Watson shakes off record 8-under 62 by Roberts

Updated: July 8, 2006, 10:19 PM ET
Associated Press

HUTCHINSON, Kan. -- The pain in his hip reminded Tom Watson why they call this tournament the U.S. Senior Open.

But a second straight 66 gave him a three-stroke lead over record-breaking Loren Roberts going into the final round of an event he would love to win for the thousands of fans who've been cheering him on all week.

Tom Watson
AP Photo/Charlie RiedelA second straight 66 gave Tom Watson a three-stroke lead heading into Sunday.
"I've got family and friends, acquaintances from all over the state here and it would be great, it would be wonderful to win," said Watson, who lives in Stilwell, Kan., about 3 hours northeast of here.

"I hope you can ask me the question tomorrow -- how does it feel to win in your home state?"

Watson is at 8 under through three rounds, while Roberts surged into contention with an 8-under-par 62 on the normally unforgiving Prairie Dunes layout, breaking the mark for the lowest 18-hole score in any USGA Open championship.

Seven golfers shared the record of 63, including Jack Nicklaus, Vijay Singh and Allen Doyle, this tournament's defending champion who shot a 67 Saturday and is two strokes behind Watson.

Watson, in the meantime, was planning to put heat on the sore hip he tweaked on No. 5.

"It's not that bad. Just a little muscle pull," the 56-year-old Kansas City native said with a grin. "We'll see what happens tomorrow. I could play with it today. I should be able to play with it tomorrow."

The 51-year-old Roberts recorded eight birdies and no bogeys on the narrow 6,646-yard layout, and had eight one-putts on the front nine.

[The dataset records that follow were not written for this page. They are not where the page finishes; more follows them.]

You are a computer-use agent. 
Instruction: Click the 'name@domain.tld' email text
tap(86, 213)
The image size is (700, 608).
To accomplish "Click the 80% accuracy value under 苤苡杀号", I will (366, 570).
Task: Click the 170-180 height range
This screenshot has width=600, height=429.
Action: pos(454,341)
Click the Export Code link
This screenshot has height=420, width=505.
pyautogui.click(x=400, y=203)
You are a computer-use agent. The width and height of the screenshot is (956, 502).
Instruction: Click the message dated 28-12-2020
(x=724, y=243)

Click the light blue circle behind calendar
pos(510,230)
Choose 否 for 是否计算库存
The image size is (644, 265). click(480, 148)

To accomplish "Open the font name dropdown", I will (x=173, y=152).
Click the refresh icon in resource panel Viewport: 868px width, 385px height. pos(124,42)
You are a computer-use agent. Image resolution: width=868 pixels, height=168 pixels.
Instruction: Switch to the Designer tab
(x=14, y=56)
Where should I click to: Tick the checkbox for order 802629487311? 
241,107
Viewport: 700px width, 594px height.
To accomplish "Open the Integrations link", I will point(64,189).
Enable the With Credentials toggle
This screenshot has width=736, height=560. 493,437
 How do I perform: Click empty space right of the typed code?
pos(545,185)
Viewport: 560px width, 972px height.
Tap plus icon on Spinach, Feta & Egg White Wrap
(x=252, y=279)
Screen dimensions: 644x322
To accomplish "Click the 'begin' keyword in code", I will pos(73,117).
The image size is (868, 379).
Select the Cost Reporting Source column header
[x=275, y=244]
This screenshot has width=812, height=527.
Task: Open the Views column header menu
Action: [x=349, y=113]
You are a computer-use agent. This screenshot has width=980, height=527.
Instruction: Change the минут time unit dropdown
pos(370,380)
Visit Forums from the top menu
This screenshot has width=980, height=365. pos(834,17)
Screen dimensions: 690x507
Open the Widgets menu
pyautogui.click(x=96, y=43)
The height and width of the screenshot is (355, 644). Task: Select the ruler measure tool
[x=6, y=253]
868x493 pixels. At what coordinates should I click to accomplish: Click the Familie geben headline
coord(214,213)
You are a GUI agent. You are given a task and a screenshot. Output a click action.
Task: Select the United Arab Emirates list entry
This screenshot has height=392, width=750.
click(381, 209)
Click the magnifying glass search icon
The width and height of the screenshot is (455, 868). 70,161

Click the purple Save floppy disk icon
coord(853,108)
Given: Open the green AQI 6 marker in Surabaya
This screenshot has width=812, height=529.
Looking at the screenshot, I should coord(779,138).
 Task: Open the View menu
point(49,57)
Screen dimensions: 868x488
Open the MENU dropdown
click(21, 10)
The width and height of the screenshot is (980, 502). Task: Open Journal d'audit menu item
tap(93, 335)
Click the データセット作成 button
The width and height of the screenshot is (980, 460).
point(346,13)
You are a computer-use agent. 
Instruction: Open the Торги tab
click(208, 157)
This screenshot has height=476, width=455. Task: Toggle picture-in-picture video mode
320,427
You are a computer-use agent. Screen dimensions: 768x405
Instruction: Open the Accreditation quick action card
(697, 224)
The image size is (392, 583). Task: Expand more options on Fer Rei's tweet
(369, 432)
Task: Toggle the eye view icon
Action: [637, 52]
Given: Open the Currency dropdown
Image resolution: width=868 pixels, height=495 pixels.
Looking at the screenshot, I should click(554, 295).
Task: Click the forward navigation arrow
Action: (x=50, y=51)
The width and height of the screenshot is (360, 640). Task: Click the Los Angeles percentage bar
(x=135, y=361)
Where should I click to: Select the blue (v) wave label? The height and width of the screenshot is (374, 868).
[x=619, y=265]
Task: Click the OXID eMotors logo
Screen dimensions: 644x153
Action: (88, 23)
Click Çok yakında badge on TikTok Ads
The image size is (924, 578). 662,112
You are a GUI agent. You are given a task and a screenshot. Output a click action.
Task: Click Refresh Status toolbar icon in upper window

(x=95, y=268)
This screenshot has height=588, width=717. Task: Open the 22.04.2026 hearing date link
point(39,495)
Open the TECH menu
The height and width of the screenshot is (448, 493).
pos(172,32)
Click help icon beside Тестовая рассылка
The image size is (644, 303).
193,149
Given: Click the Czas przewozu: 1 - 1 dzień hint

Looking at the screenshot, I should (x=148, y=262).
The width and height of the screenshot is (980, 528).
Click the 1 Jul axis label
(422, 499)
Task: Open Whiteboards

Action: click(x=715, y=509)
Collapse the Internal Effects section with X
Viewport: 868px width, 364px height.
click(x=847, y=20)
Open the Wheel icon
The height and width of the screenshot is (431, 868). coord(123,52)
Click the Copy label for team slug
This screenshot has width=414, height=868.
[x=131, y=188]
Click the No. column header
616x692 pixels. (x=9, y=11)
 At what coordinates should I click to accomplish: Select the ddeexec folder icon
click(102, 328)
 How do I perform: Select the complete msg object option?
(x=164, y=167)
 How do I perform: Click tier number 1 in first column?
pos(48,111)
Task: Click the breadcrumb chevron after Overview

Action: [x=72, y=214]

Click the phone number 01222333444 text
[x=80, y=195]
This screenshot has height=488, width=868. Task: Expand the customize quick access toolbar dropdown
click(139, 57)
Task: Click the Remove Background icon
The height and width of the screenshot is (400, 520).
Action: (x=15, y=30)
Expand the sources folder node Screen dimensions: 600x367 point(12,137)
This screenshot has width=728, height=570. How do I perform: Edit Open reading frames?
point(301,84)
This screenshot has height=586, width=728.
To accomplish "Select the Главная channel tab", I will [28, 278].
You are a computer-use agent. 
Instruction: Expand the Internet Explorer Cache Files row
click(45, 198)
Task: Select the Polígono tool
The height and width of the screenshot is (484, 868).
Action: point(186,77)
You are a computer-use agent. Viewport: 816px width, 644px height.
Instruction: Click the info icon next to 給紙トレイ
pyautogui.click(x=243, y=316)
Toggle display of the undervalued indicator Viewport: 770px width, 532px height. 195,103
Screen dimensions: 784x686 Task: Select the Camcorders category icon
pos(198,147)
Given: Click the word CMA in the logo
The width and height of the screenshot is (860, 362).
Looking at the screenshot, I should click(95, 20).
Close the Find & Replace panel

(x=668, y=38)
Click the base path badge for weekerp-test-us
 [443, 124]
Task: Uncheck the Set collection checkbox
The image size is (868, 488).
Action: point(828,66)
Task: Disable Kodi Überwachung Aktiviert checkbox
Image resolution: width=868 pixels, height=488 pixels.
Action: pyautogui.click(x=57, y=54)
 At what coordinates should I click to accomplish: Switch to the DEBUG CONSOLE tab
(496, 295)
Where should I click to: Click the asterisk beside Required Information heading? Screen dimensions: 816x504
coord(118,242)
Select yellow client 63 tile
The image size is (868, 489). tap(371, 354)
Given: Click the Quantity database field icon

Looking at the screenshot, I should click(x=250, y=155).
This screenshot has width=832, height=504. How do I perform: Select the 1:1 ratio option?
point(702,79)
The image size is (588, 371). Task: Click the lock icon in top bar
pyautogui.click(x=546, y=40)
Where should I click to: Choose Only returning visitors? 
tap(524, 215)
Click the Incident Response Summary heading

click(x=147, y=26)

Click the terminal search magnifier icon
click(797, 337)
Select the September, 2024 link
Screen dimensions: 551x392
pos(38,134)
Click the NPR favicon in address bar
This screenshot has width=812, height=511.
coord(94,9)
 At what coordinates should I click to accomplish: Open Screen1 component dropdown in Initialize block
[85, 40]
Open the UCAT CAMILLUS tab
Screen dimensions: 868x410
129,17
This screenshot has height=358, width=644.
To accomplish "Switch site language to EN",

The three-time winner on this year's Champion's Tour birdied five of the first eight holes. His 62 tied for the lowest 18-hole score in any of the 13 USGA national championships and was also a record for Prairie Dunes.

"Today was just a great day," Roberts said. "I got off to a really good start and I put it in the fairway on the first hole. And for me, that kind of got my round going."

Roberts began the day 3 over for the tournament, tied for 15th.

"I just seemed to get in a good rhythm and the putter was working today," he said. "I've been struggling with hitting the ball, and today it just kind of seemed to click on something. I hit a couple of poor shots out there, but I seemed to get some good breaks."

Even the tall rough, which one golfer compared to "wire brush," failed to faze him.

"I drove in the rough a couple of times, but had lies that I could do something with. So I did get some breaks today," he said.

Peter Jacobsen's 68 put him four strokes back, tied with Mark James.

Gentle winds and light morning rain that softened the normally tricky greens and tamed the unforgiving course for many of the over-50 golfers.

Andy Bean had a 6-under 64, Fred Funk and Jim Thorpe each had 65 and Ben Crenshaw, Scott Simpson and Doyle all shot 66, which was the lowest score anyone recorded on the first two days.

Bean was five strokes behind Watson, tied with Bob Gilder and Morris Hatalsky, who both managed only par-70.

Easier pin placements also contributed to the low scores. Plus, Watson said, the crafty seniors have learned the complexities and nuances of this unique links-type course.

"You have to play a variety of shots on this golf course," he said. "You have to cut the ball, you have to hook the ball, you have to hit the ball low, you have to hit the ball high.

"It's fun to play. It will eat your lunch when you're not playing well, too."

Doyle, whose closing-round 63 vaulted him to victory in last year's U.S. Senior Open, sank a long eagle putt on the par-5 17th to get to within a stroke of Watson. But then he two-putted for bogey on the par-4 No. 18.

"It isn't so much that you make the bogey. it's how you make it," said Doyle, who walked off the 18th visibly angry. "And it was just kind of stupid, really. But you've got to forget about it."

To escape afternoon thunderstorms forecast to move into the area Sunday afternoon, golfers were scheduled to begin teeing off at 9 a.m. ET, in groups of three on No. 1 and No. 10.